‘Stop-doing’ list: Prune your business

  • By Pat Sisneros and Juergen Kneifel Herald Columnists
  • Monday, February 7, 2011 12:01am
  • Business

If you’re like most folks, with the New Year, you’ve spent time developing a new set of resolutions and to-do lists that you hope to accomplish by the end of 2011.

These are worthwhile traditions given that setting achievable goals is an important part of any successfully run enterprise.

We recommend you add a new ritual to your beginning-of-the-year planning and thinking that can be equally as powerful: create “stop-doing lists.”

Every business or organization has activities it should stop doing or services or products it should stop selling. Just like the most beautiful tree or plant that needs to be pruned occasionally, your business needs to cut the unimportant stuff.

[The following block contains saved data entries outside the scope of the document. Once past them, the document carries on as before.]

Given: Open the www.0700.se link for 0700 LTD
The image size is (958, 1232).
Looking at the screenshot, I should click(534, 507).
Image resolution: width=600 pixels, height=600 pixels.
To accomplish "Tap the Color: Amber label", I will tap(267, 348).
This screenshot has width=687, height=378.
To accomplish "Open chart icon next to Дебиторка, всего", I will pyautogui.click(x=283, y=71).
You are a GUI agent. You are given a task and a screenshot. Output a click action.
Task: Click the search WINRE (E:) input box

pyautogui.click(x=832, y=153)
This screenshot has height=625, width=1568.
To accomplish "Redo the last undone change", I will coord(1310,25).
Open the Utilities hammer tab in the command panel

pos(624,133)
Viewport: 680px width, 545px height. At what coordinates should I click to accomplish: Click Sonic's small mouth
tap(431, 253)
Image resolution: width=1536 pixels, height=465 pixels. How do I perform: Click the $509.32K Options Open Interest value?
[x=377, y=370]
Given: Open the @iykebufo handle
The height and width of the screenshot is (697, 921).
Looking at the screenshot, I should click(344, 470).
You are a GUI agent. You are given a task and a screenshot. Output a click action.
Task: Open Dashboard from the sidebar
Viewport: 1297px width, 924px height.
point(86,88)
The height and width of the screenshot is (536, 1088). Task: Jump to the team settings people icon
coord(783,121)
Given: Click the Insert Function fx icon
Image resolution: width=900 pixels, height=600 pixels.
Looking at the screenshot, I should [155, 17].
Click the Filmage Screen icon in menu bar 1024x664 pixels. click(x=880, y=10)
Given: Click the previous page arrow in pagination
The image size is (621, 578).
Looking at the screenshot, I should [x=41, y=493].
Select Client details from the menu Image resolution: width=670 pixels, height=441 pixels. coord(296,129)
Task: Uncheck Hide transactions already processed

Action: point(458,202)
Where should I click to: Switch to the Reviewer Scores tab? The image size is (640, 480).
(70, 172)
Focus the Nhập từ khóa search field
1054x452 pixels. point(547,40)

Most organizations don’t go through this exercise of trimming because it’s so much more exciting to use our creative skills to add innovative products and services.

Entrepreneurs, by their very nature, are people in motion, always creating and generating new ideas. It takes a different set of skills to cut back because of the emotional commitment you have to your own creation. And it is doubly tough if you’ve been selling a product for many years and it has been even marginally successful.

As Jim Collins, author of “Good to Great,” writes in his book: “Most of us lead busy lives. We have ever-expanding ‘to-do’ lists, trying to build momentum by doing, doing, doing — and doing more. And it rarely works. Those who built the good-to-great companies, however, made as much use of ‘stop-doing’ lists as ‘to-do’ lists. They displayed a remarkable discipline to unplug all sorts of extraneous junk.”

Peter Drucker, whom some consider the father of modern management, once wrote, “The job is … not to set priorities. That is easy. Everybody can do it. The reason why so few executives concentrate on a few important tasks is the difficulty of setting ‘posteriorities’ — that is, deciding what tasks not to tackle — and of sticking to the decision.”

This leads to three important questions:

What is the junk in your company?

And as Collins asks, do you have the discipline to stop doing the wrong things?

And where do you start with creating a stop-doing list?

Collins suggests starting with how you create budgets for your company. He writes, “budgeting is a discipline to decide which arenas should be fully funded and which should not be funded at all. The budget process is not about figuring out how much activity gets, but about determining which activities should be fully strengthened and which should be eliminated entirely.”

The next area to look at is those activities, policies, procedures, rituals and traditions you’ve done for a lengthy period of time and then ask the hard question: Does it still make sense to be doing it this way?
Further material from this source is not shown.